“Biz kadınlar, kendi kimliklerimizi özgürce tanımlamak ve toplumda özerk bireyler haline gelmek istiyorsak “Lanetli Havva” ya da “Fitne Yaratan Kadın”imgelerinden kurtulmak zorundayız. Bunu yapabilmek içinde özellikle tek tanrılı dinlerin ve onların kültürün her alanına sinmiş verili toplumsal cinsiyet kalıplarıyla hesaplaşmak zorundayız. Bu nedenle, dinin doğasını ve işlevini anlamak, belki de en başta bizim için biz kadınlar açısından önemlidir.( Kadınlar kadınlara karşı serttir. Kadınlar kadınları sevmez. Kadınlar… Ama bu sözcükten bıkmadınız mı ? Sizi temin ederim ki ben bıktım)
Bugün dünya kadınlar günü.
Tarih boyunca, ilahi ve insani- hepsi de erkek- birçok düşünür, değişik sebeplerle kadın konusuna kafa yordular.

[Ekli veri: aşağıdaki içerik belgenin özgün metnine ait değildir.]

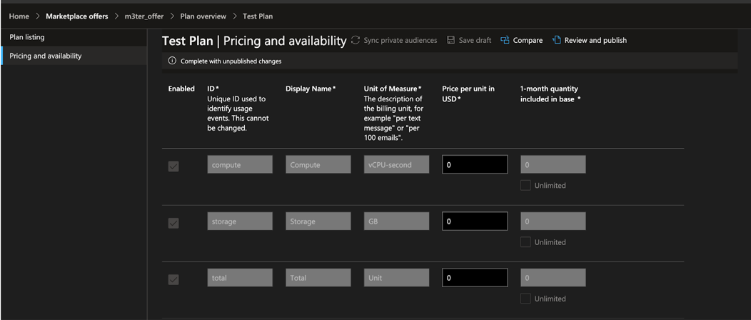This screenshot has width=751, height=320.
Task: Click the Save draft disk icon
Action: coord(451,41)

Kimisi anatomisiyle ilgilendi.
Aristoteles: kadın eksik bir erkektir.
Ainolu Aziz Thomas: kadın doğanın bir hatasıdır, düşük nitelikli bir spermden doğar.
Martin Luther: erkeklerin geniş omuzları ve dar kalçaları vardır. Zekayla donatılmışlardır. Kadınlarınsa, çocuk doğurup evde otursunlar diye, dar omuzları ve geniş kalçaları vardır.
Kimisi doğasıyla.
Francisco de: tavuklar yumurta yumurtlar, kadınlar boynuz takar.

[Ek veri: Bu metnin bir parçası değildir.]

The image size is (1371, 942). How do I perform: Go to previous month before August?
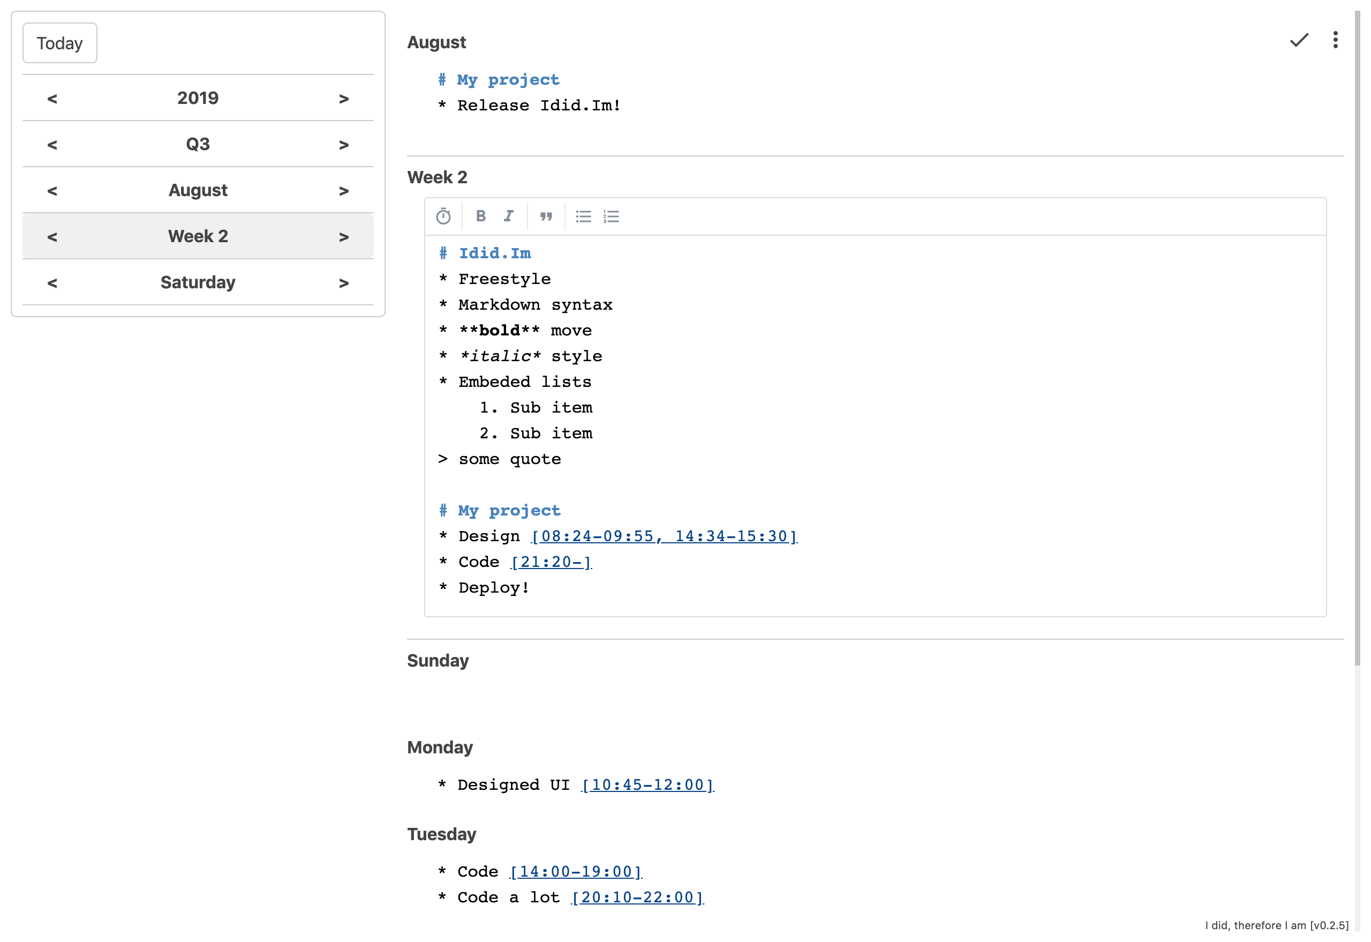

Şamlı Aziz John: kadın dik kafalı bir eşektir.
Kuran’ a göre, Allah Muhammed ‘e şöyle dedi: iyi kadınlar yumuşak başlı olanlardır.
Ve günler yürümeye başladı.
“ Kadınlık korunmaya muhtaç bir varoluş olmaktan çıkınca her şey olabilir.” ( Virginia Woolf).